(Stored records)

+++

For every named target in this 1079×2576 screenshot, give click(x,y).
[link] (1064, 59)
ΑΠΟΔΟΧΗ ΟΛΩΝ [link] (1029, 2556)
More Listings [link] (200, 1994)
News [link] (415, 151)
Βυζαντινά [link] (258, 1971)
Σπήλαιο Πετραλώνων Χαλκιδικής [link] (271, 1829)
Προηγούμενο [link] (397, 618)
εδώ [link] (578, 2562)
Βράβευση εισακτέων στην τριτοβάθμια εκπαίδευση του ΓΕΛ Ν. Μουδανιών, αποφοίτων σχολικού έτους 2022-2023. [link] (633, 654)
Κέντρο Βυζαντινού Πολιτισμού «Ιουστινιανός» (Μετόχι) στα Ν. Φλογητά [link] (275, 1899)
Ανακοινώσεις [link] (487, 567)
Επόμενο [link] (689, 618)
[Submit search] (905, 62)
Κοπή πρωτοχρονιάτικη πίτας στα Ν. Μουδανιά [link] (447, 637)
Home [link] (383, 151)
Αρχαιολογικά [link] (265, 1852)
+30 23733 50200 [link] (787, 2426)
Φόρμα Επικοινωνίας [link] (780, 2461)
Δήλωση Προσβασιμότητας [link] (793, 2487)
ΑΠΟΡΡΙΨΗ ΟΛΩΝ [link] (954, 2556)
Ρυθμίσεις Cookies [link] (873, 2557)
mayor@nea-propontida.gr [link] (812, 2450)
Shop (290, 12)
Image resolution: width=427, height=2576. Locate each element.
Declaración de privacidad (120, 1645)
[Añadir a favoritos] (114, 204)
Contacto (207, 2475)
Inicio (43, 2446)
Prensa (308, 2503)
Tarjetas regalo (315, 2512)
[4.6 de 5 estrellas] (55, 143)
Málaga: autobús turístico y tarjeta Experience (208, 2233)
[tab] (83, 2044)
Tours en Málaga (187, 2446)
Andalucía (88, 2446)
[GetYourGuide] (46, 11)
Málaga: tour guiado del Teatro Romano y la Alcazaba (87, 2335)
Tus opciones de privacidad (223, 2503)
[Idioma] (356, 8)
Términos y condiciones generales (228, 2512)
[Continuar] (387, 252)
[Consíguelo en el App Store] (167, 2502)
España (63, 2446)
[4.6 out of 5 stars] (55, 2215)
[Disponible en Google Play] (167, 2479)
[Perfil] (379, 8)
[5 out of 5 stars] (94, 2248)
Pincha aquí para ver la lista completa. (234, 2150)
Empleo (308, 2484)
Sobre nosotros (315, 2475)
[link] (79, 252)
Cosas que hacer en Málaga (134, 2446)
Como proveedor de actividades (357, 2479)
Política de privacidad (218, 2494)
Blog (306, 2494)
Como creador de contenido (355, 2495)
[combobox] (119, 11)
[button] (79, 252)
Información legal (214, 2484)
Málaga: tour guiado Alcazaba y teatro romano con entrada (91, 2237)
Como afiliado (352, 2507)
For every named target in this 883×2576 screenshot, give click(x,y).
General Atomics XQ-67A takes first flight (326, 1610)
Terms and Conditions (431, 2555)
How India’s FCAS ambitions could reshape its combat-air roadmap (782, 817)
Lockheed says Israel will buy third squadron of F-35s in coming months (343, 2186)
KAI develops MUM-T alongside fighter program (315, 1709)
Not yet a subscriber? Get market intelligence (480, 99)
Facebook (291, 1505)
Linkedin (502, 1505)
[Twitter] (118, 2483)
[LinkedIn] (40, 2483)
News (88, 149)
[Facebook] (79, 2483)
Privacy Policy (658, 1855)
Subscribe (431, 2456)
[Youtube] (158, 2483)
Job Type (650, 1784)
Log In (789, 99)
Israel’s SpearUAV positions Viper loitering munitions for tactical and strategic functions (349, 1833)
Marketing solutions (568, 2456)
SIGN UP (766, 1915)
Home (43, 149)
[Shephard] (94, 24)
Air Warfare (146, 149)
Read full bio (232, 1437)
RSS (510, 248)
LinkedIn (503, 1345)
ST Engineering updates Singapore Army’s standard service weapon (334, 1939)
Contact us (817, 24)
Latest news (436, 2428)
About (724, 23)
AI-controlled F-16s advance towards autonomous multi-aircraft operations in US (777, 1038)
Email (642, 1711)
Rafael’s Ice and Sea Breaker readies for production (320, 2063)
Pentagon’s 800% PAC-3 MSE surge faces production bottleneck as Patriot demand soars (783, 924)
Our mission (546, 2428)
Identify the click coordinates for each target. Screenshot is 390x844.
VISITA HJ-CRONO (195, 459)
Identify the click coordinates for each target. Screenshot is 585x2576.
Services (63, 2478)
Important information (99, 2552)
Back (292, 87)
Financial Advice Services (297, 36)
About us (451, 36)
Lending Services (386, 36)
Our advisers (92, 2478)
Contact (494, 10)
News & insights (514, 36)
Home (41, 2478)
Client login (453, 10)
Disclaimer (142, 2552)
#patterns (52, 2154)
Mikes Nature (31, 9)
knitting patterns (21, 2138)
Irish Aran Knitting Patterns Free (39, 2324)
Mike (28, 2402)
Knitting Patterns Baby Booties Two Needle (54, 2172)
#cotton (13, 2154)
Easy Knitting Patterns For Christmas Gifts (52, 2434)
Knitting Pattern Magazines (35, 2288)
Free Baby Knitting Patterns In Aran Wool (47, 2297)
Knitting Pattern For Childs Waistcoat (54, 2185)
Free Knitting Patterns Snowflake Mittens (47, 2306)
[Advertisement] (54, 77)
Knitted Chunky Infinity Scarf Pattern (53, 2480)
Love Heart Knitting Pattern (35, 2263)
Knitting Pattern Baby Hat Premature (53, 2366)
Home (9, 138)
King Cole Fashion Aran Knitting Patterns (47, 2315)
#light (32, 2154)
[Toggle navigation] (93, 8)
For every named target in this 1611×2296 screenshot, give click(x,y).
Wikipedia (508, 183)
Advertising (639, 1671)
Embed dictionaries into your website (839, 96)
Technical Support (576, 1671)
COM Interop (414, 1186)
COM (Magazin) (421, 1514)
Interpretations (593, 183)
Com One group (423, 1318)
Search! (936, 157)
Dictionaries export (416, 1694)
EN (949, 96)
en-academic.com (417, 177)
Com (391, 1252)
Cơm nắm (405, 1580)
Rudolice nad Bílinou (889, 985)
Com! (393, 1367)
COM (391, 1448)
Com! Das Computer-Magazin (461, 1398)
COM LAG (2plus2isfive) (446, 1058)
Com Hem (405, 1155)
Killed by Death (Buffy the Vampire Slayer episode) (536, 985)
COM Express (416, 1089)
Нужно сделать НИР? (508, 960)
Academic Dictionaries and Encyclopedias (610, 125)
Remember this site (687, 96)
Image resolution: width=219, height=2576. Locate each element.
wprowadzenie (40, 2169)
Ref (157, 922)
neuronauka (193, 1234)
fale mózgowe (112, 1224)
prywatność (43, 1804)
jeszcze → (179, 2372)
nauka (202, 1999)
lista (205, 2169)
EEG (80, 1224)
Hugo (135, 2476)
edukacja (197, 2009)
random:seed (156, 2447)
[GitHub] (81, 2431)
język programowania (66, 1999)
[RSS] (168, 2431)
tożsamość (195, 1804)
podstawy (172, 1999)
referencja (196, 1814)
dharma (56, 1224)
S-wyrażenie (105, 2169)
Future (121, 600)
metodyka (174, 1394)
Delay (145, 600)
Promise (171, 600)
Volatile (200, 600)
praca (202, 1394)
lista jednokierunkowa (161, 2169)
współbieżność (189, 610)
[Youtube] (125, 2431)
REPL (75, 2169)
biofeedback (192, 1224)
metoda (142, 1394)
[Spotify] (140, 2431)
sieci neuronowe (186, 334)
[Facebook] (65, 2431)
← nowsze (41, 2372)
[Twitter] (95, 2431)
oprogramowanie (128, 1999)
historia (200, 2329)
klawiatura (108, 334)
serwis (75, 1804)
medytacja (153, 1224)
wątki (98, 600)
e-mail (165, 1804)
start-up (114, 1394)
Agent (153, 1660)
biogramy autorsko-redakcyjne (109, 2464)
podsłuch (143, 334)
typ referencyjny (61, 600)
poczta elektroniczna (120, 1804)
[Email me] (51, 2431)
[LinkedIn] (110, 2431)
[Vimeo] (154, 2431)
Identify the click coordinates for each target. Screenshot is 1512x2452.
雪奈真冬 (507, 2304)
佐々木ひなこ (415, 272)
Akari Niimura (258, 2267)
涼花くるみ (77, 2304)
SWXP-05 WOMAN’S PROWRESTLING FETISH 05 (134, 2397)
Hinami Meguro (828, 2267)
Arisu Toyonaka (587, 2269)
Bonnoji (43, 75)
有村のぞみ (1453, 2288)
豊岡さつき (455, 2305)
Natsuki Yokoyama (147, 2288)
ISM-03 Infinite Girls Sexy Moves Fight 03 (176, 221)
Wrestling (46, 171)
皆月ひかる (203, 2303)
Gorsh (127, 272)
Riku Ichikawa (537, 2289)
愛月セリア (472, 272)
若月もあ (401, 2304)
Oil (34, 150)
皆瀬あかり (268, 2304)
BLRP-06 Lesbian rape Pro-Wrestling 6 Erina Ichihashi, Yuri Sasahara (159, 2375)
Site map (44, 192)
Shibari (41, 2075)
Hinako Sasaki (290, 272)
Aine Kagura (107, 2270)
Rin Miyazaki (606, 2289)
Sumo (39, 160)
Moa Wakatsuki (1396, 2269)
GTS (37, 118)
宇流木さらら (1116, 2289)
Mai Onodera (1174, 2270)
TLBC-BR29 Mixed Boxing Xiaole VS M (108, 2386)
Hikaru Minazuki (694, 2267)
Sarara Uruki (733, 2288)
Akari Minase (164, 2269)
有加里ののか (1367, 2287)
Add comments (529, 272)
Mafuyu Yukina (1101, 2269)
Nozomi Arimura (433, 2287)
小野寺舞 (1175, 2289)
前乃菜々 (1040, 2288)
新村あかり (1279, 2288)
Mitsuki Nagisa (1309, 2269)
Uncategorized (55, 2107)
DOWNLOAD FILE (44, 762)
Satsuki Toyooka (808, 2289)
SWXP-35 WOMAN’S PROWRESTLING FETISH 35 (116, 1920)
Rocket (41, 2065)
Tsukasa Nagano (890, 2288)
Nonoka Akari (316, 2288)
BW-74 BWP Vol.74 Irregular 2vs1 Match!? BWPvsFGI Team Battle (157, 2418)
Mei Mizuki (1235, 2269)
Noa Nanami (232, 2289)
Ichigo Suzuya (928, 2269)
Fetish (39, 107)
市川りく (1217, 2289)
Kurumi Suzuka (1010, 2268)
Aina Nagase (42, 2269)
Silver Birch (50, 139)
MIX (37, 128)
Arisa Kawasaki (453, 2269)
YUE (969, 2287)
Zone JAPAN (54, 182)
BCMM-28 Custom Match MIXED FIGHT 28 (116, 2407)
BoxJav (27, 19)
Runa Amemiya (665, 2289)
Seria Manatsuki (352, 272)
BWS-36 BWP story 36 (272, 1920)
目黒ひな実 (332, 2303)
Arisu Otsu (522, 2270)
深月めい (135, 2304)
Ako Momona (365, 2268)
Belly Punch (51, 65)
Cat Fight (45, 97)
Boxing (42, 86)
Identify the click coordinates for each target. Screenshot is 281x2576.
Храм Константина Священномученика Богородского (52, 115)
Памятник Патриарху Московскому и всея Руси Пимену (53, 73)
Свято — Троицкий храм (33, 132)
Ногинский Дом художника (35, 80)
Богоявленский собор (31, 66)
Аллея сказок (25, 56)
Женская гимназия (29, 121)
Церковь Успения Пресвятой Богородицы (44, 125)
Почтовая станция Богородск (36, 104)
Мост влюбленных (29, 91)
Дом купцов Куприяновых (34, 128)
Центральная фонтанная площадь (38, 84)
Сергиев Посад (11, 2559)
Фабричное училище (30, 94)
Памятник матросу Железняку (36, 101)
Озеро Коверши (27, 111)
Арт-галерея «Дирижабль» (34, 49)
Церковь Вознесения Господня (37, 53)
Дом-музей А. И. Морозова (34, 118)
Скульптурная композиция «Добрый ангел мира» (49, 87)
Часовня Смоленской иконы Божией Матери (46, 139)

+++

(Assignment): Give back the records above exactly, limited to the lines between the one holding "podstawy (172, 1999)" and the one holding "oprogramowanie (128, 1999)", inclusive.

(Task result):
podstawy (172, 1999)
referencja (196, 1814)
dharma (56, 1224)
S-wyrażenie (105, 2169)
Future (121, 600)
metodyka (174, 1394)
Delay (145, 600)
Promise (171, 600)
Volatile (200, 600)
praca (202, 1394)
lista jednokierunkowa (161, 2169)
współbieżność (189, 610)
[Youtube] (125, 2431)
REPL (75, 2169)
biofeedback (192, 1224)
metoda (142, 1394)
[Spotify] (140, 2431)
sieci neuronowe (186, 334)
[Facebook] (65, 2431)
← nowsze (41, 2372)
[Twitter] (95, 2431)
oprogramowanie (128, 1999)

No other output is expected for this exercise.